Privacy, Technology, and the Open Society

John Gilmore

Electronic Frontier Foundation


My talk concerns two ethics -- the belief in an open society and the belief in privacy. I think these two ethics are related to each other, and I would like to say something about how they relate to our conduct in the world.

This society was built as a free and open society. Our ancestors, our parents, our peers, and ourselves are all making and building this society in such a way -- because we believe such a society outperforms closed societies -- in quality of life, in liberty, and in the pursuit of happiness.

But I see this free and open society being nibbled to death by ducks, by small, unheralded changes. It's still legal to exist in our society without an ID -- but just barely. It is still legal to exist by paying with cash -- just barely. It is still legal to associate with anyone you want -- unless they bring a joint onto your boat, photograph naked children for your museum, or work for you building a fantasy roleplaying game. And I think conferences like ours run the risk of being co-opted; we sit here and we work hard and we talk to people and build our consensus on what are relatively minor points, while we lose the larger open society.

For example -- we have the highest percentage in the world of our own population in jail. We used to be number two but last year we passed South Africa. We are number one.

Over the last ten years we've doubled the number of people in jail. In fact, those extra cells are mostly filled with people on drug charges, a victimless crime that as recently as twenty years ago was accepted and was celebrated behaviour.

Now, I'd like to ask people in the room, please raise your hand if you have not broken a law, any law, in the past month.

[one person raised his hand, out of about 400].

OK. Please raise your hand if your disks and back-ups were searched, would there be something there you are not allowed to have? Please raise your hand if your disks are clean.

[more hands -- maybe twenty to forty]

We have a few more takers here.

But it's no wonder we are concerned about privacy, because we are all "lawbreakers", We all break the law, but few of us are criminals. The problem is that simply attracting the attention of the police is enough to put the best of us at risk, because we break the law all the time and it's set up to make that happen!

Now I don't blame the cops for this. They mostly just enforce the bad laws that the legislatures write, but in fact the legislatures aren't completely at fault either, because in the long run, only educating the whole population about the benefits of openness has a chance. And this is something that I try to contribute to regularly, and I think I do a little bit of work in this area.

But even beyond that, as P. T. Barnum said, "Nobody ever lost money by underestimating the intelligence of the American public." Where I hold out the most hope is in a different approach. In the paraphrased words of Ted Nelson, we probably can't stop this elephant but maybe we can run between its legs.

In most of Europe, phone companies don't record the phone numbers when you call, and they don't show up on your bill. They only tick off the charges on a meter. Now, I was told that this is partly because the Nazis used the call records that they used to have, to track and identify the opposition after taking over those countries in World War II. They don't keep those records any more.

In the U.S., people boycotted the 1990 census in record numbers. I think that the most shameful story of how Japanese-Americans were rounded up using census data had a lot to do with that.

Professor [Lawrence] Tribe talked [at the conference] about the deep distrust that we must hold for our government. We have to realize that people who run the government can and do change. Our society, and our permanent rules, must assume that bad people -- criminals even -- will run the government, at least part of the time.

- - - - -

__Tasks__:
[1] According to the talk on privacy and the open society, which country did the U.S. pass last year to rank first in the share of its population in jail?
[2] In the talk on privacy and the open society, write out the text starting at "Over the last" and ending at "the past month.", substituting "gambling charges" for "drug charges".

__Collected material__:

- - - - -

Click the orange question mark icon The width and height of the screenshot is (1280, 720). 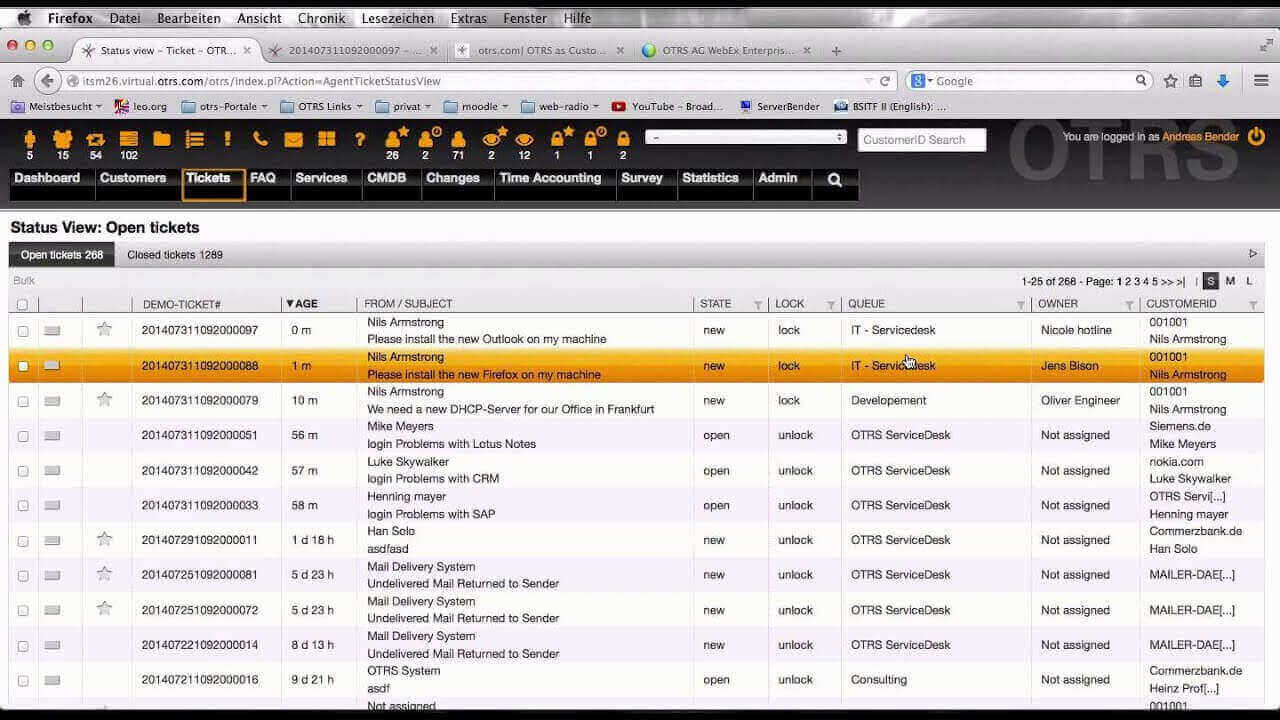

- - - - -

__Results of the tasks__:
[1] South Africa

[2]
Over the last ten years we've doubled the number of people in jail. In fact, those extra cells are mostly filled with people on gambling charges, a victimless crime that as recently as twenty years ago was accepted and was celebrated behaviour.

Now, I'd like to ask people in the room, please raise your hand if you have not broken a law, any law, in the past month.